Exercise – Look through the lines below for the word "agent", and copy every line that has it.
····················
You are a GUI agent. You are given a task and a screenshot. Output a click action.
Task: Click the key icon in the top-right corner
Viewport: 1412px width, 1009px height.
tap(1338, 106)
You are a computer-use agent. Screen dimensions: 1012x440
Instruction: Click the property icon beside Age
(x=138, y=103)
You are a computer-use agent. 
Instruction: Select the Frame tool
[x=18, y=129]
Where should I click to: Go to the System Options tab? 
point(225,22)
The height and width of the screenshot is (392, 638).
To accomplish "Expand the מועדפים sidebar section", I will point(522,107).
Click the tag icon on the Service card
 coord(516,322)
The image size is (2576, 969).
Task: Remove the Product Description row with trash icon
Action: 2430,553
····················
Solution –
You are a GUI agent. You are given a task and a screenshot. Output a click action.
You are a computer-use agent. Screen dimensions: 1012x440
You are a computer-use agent. 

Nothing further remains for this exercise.